The Point Lay, Alaska DEW line station has a typical suite of systems. The main AN/FPS-19 search radar is in the dome, flanked by two AN/FRC-45 lateral communications dishes (or AN/FRC-102, depending on the date). To the left are the much larger southbound AN/FRC-101 communications dishes. Not visible is the AN/FPS-23 "gap filler" doppler antenna.
Operating Characteristics of the An/TPS-1D (Mod c) Search Radar
- Frequency range 1.22 to 1.35 GHz
- Peak power output 160 kilowatts
Average power output 400 watts
- Pulse rate 400 pulses per second
Pulse width 6.0 microsecond Range 1000 yards to 160 nautical miles
- Antenna radiation pattern
- Horizontal 2.8-degree elevation
- Vertical cosecant (elevation single) ??
- Receiver noise figure 11.7 dB
- IF bandwidth and frequency 5.0 MHz and 60 MHz
- Required prime power 8.5 kW
- Weight of radar about 4800 pounds
- Total volume of radar electronics about 1000 cubic feet
Modifications to each operating radar station occurred during the construction phase of the DEW Line system. This was due to the extreme winds, frigid temperatures, and the ground conditions due to permafrost and ice. There were two significant electronic modifications that were also crucial to the functioning of these radar stations in an arctic environment. One reduced the effects of vibration in correlation to temperature change, the other increased the pulse duration from two to six microseconds. It also began using a crystal oscillator for more stable readings and accurate accounts of movement within the air.
The physical part of the DEW Line were the ground stations. It was a "line" only in the sense that overlapping radar beams projected from these stations formed a continuous and invisible screen, miles high, which detected airborne objects the moment that they came within range.
There were three types of stations: small unmanned "gap filler stations" that were checked by ground crews only every few months during the summer; intermediate stations with only a station chief, a cook, and a mechanic; and larger stations that had a variable number of employees and may have had libraries, movie projectors, and other accommodations. The stations used a number of long-range L band – emitting systems known as the AN/FPS-19. The "gaps" between the stations were watched by the directional AN/FPS-23 doppler radar systems, similar to those pioneered only a few years earlier on the Mid-Canada Line. The stations were interconnected by White Alice, a series of radio communications systems that used tropospheric scatter technology.
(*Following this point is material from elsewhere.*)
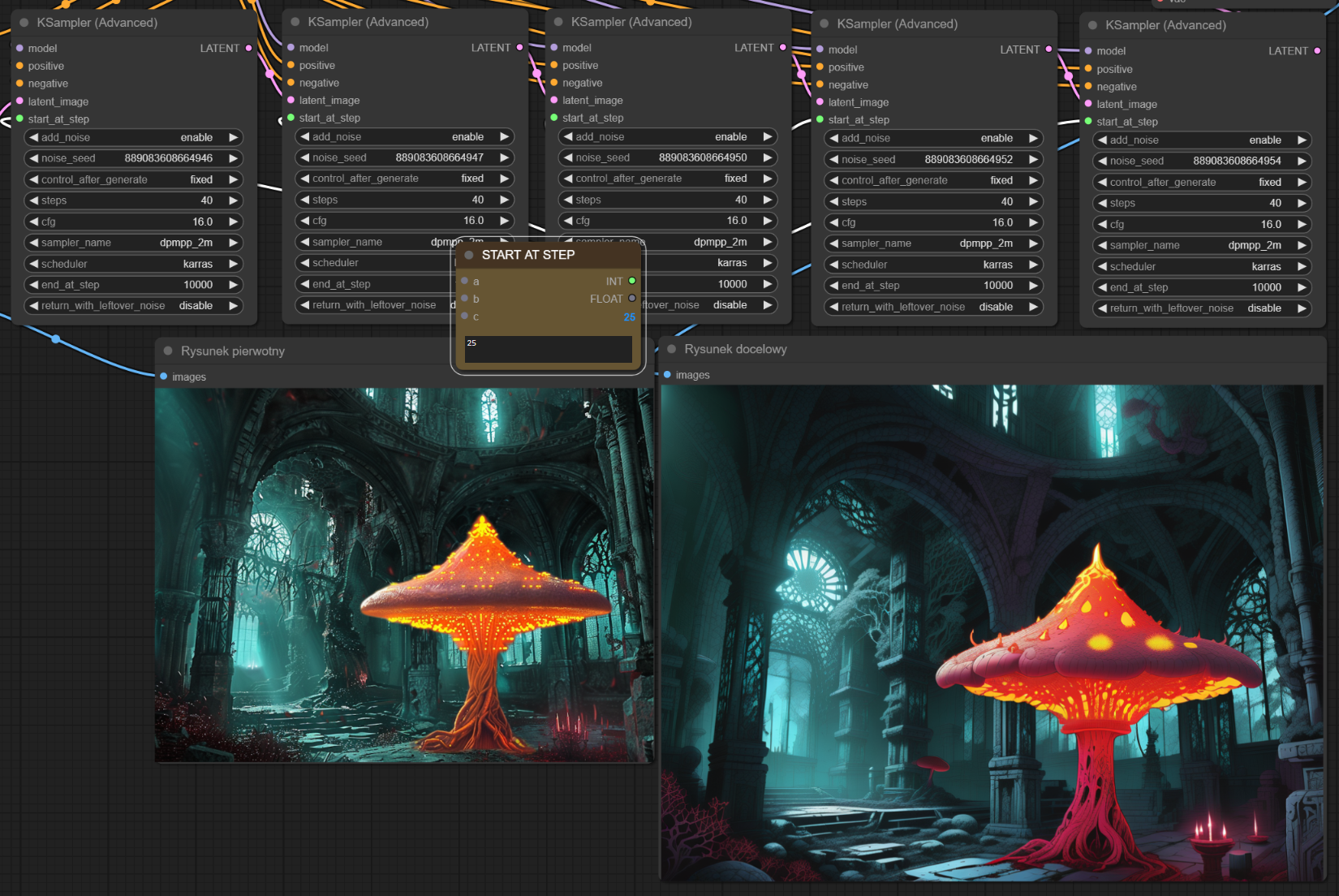Click end_at_step field on KSampler with seed ending 952
This screenshot has height=896, width=1339.
pos(933,286)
Like any well-planned community, each main station had its own electricity, water service, heating facilities, homes, work buildings, recreation areas, and roads. But there the similarity ended. The Arctic dictated the appearance of the building, how they were built and even in what direction they faced. Instead of a group of separate buildings, the typical main station was essentially two long, low buildings connected by an enclosed overhead bridge, forming the outline of the letter "H". At one end, set on steel stilts, was the radome – a weather-tight dome covering the radar antenna. Nearby were the huge "reflectors" that provided radio communication with the outside world. Living quarters, recreation facilities, radar and radio equipment, and power and heating plants were are all within the main buildings.
For stations at the western end of the line, buildings at the deactivated Pet-4 US Navy camp at Point Barrow were converted into workshops where prefabricated panels, fully insulated, were assembled to form modular building units 28 feet long, 16 feet wide, and 10 feet high. These modules were put on sleds and drawn to station sites hundreds of miles away by powerful tractors. Each main station had its own airstrip – as close to the buildings as safety regulations and the terrain permitted. Service buildings, garages, connecting roads, storage tanks and perhaps an aircraft hangar completed the community. Drifting snow was a constant menace. Siting engineers and advance parties learned this the hard way when their tents disappeared beneath the snow in a few hours. The permanent "H" shaped buildings at the main stations were always pointed into the prevailing winds and their bridges built high off the ground.
The Early Warning provided was useless against ICBMs and submarine-launched attacks. These were countered and tempered by the MAD (Mutually Assured Destruction) philosophy. However, the scenario of a coordinated airborne invasion coupled with a limited nuclear strike was the real threat that this line protected against. It did so by providing Distant Early Warning of an inbound aerial invasion force, which would have to appear at the far north hours ahead of any warhead launches in order to be coordinated well enough to prevent MAD. A number of intermediate stations were decommissioned, since their effectiveness was judged to be less than desired and required. The manned stations were retained to monitor potential Soviet air activities and to allow Canada to assert sovereignty in the Arctic. International law requires a country that claims territory to actively occupy and defend such territory.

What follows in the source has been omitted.